- GOAL
Write out the records again, from the line with "Given: Click the Séjour room label" through the line with "Given: Select the Chambre", putting "tag" in place of "label" and changing nothing else. Leave the pictures out.

(Entries for finding text and elements)
════════════════

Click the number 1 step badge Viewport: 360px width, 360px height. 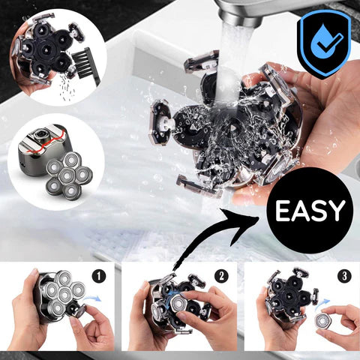pyautogui.click(x=100, y=276)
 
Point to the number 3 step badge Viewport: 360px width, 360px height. pyautogui.click(x=343, y=275)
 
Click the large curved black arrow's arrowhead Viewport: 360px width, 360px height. pyautogui.click(x=254, y=217)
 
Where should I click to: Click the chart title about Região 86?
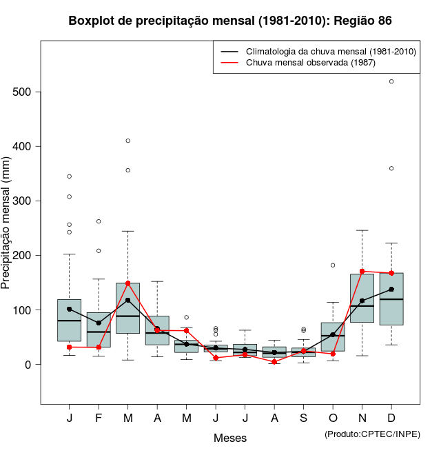click(230, 21)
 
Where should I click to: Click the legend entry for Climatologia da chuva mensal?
click(320, 52)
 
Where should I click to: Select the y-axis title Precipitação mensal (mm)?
click(6, 232)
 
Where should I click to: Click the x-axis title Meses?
click(230, 438)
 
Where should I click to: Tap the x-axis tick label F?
click(99, 418)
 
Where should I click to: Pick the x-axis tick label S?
click(303, 418)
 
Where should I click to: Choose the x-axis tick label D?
click(391, 418)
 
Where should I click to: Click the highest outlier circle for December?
click(391, 81)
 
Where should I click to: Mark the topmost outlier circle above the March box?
click(128, 141)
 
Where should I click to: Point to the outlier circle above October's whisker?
click(333, 265)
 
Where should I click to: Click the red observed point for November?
click(362, 272)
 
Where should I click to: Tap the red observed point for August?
click(274, 362)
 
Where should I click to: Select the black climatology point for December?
click(391, 290)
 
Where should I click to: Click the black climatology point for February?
click(99, 323)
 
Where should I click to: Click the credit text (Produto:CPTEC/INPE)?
click(372, 434)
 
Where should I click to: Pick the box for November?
click(362, 298)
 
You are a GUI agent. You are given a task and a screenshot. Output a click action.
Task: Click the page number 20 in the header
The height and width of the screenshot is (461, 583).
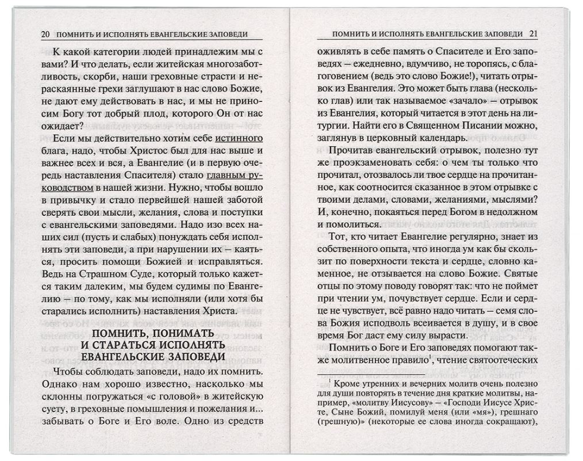(x=45, y=33)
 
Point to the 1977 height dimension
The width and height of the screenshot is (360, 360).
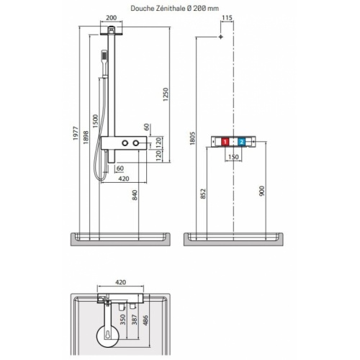click(75, 136)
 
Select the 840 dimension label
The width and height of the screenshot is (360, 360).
click(135, 195)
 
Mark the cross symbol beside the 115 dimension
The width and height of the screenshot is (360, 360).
click(222, 36)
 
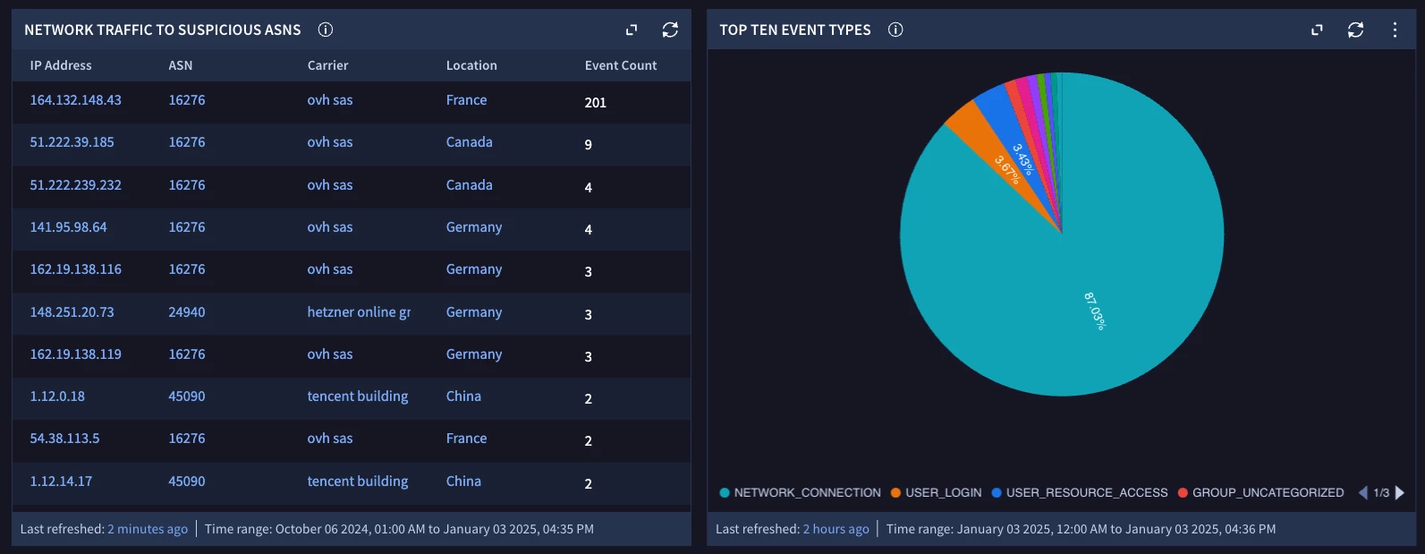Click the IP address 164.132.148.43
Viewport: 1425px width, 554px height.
[76, 100]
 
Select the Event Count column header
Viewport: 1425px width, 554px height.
[620, 65]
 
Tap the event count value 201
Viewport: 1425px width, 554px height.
[596, 103]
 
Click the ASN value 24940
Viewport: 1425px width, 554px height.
[186, 312]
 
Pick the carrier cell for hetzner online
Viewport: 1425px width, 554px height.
[359, 312]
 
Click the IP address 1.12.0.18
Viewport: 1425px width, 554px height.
[57, 396]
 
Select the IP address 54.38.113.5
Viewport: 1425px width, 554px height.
[65, 439]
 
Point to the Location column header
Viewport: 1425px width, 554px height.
[471, 65]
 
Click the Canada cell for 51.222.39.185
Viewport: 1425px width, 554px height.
[469, 142]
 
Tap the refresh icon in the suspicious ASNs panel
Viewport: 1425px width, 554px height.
[670, 30]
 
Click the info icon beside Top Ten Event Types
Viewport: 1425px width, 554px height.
[895, 30]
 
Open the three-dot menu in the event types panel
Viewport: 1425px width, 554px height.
[1395, 30]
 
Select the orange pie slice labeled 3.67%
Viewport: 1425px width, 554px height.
[992, 153]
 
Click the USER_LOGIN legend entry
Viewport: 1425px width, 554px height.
[936, 493]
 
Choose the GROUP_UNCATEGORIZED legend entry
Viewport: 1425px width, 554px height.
[1261, 493]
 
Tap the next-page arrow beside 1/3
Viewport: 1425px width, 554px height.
[1400, 493]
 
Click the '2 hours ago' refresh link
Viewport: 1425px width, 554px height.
[835, 529]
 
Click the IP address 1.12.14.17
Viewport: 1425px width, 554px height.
[61, 482]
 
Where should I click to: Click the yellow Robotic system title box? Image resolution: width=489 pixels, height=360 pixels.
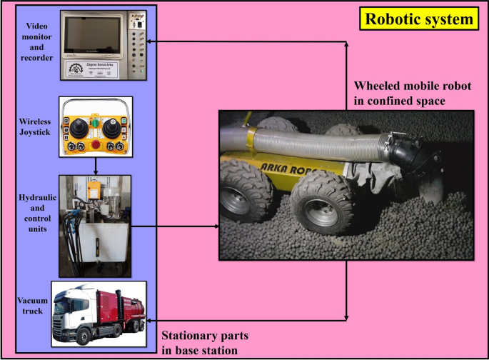[x=418, y=19]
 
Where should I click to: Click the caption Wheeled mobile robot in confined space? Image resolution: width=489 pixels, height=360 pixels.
[x=404, y=94]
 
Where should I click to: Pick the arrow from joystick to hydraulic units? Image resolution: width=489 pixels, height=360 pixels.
[x=95, y=166]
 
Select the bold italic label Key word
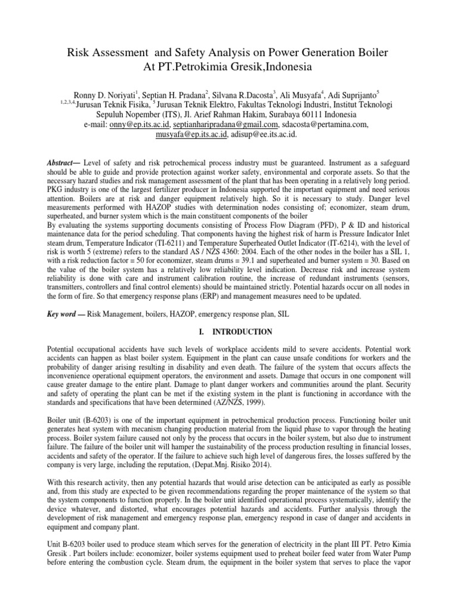click(64, 313)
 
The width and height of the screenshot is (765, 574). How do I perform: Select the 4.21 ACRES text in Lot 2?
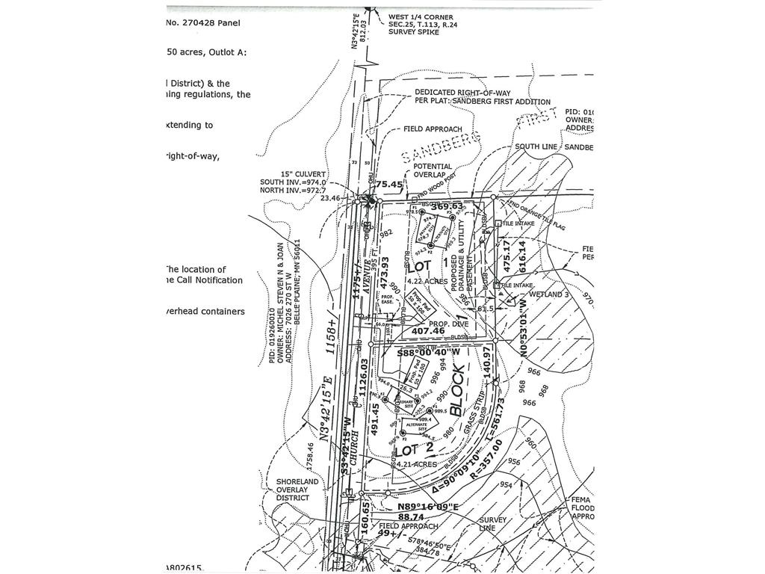point(415,464)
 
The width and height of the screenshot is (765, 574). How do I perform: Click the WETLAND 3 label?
point(550,295)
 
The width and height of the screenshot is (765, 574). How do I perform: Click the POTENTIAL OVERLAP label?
point(433,171)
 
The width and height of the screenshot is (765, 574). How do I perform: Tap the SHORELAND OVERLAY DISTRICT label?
point(297,490)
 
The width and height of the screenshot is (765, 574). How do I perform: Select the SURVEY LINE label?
point(493,525)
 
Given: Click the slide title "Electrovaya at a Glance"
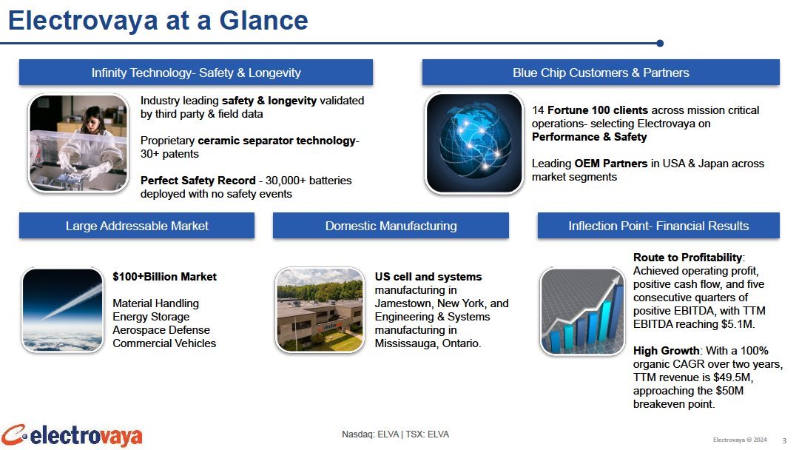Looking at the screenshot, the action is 158,21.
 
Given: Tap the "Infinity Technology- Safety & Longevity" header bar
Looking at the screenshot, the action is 196,73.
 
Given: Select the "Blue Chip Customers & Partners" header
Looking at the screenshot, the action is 601,73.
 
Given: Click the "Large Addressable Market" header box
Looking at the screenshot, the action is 137,226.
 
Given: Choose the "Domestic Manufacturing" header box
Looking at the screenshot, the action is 391,226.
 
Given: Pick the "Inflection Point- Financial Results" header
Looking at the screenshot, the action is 658,226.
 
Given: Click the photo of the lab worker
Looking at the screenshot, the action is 78,143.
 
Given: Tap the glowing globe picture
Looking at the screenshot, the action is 474,143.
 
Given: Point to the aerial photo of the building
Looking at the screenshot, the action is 320,310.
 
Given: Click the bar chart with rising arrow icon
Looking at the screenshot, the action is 582,312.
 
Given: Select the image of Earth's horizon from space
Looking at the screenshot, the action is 63,310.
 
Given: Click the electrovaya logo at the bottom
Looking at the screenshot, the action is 72,436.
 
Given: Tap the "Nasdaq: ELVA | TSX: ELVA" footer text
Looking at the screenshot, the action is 395,434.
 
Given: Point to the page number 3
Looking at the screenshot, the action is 784,440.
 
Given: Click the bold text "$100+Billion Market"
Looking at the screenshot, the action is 164,277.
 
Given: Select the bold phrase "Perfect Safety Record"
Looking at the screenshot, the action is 198,181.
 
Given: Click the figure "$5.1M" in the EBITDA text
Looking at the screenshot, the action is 738,324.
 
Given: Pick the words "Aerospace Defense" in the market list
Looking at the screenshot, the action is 161,329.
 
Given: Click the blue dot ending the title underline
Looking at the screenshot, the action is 660,44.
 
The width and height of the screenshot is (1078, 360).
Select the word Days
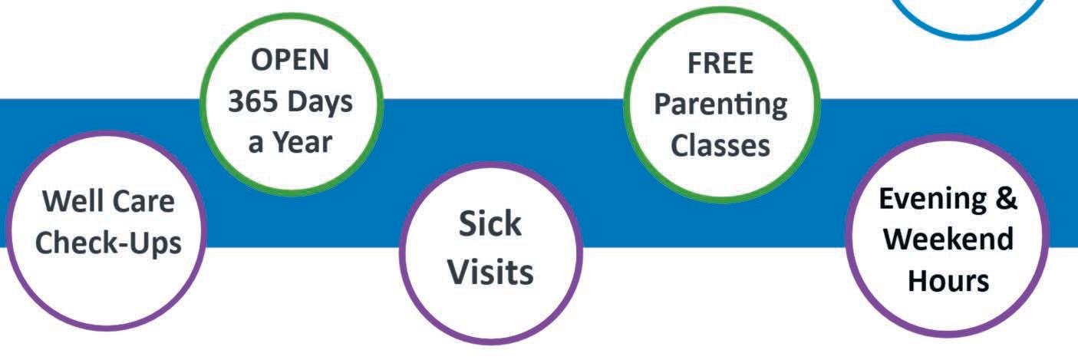click(x=322, y=102)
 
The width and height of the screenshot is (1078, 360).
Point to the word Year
click(x=303, y=143)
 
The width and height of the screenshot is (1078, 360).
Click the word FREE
click(x=720, y=64)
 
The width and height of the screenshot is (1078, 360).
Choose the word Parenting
click(x=720, y=105)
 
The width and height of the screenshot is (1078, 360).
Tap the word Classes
click(x=720, y=144)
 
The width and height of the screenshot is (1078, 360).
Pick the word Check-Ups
click(x=108, y=243)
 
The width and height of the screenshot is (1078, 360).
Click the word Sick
click(x=490, y=225)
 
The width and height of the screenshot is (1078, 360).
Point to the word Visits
click(x=490, y=272)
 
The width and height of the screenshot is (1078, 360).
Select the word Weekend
click(x=948, y=239)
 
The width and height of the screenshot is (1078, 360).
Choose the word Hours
click(x=948, y=280)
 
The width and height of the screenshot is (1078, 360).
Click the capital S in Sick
click(x=467, y=225)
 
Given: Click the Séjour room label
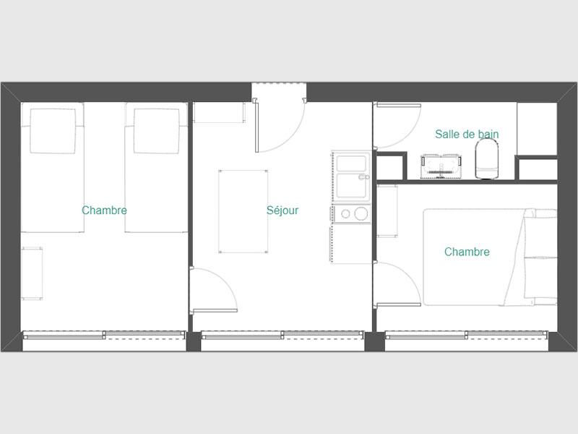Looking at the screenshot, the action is pyautogui.click(x=282, y=210).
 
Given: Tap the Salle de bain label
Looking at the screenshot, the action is pyautogui.click(x=467, y=134).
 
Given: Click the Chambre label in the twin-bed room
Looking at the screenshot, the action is pyautogui.click(x=104, y=210).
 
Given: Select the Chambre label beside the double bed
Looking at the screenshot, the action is pyautogui.click(x=467, y=252).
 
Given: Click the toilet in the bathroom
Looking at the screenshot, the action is pyautogui.click(x=486, y=158).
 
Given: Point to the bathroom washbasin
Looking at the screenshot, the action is pyautogui.click(x=441, y=166).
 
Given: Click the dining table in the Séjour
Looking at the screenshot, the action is pyautogui.click(x=243, y=211).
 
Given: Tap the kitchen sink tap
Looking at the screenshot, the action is pyautogui.click(x=364, y=177).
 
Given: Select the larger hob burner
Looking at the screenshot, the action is pyautogui.click(x=361, y=213).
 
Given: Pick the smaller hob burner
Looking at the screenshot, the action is pyautogui.click(x=345, y=213).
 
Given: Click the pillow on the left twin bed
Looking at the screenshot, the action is pyautogui.click(x=53, y=131).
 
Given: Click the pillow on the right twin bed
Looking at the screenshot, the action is pyautogui.click(x=157, y=131).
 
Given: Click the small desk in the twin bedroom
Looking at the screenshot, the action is pyautogui.click(x=32, y=273).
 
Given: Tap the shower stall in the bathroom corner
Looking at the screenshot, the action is pyautogui.click(x=537, y=129).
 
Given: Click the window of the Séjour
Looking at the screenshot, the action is pyautogui.click(x=282, y=335).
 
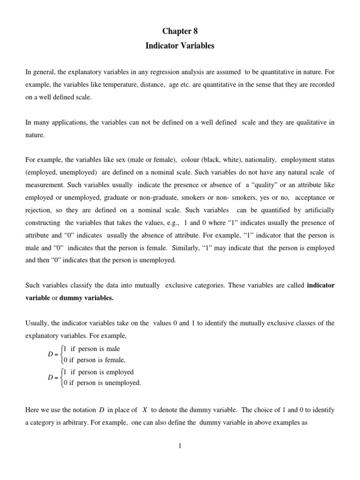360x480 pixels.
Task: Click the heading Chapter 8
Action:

════════════════

- IN RESPONSE
Given: Click the Séjour room tag
Looking at the screenshot, the action is pyautogui.click(x=282, y=210).
 
Given: Tap the Salle de bain tag
Looking at the screenshot, the action is pyautogui.click(x=467, y=134).
 
Given: Click the Chambre tag in the twin-bed room
Looking at the screenshot, the action is pyautogui.click(x=104, y=210).
 
Given: Select the Chambre tag beside the double bed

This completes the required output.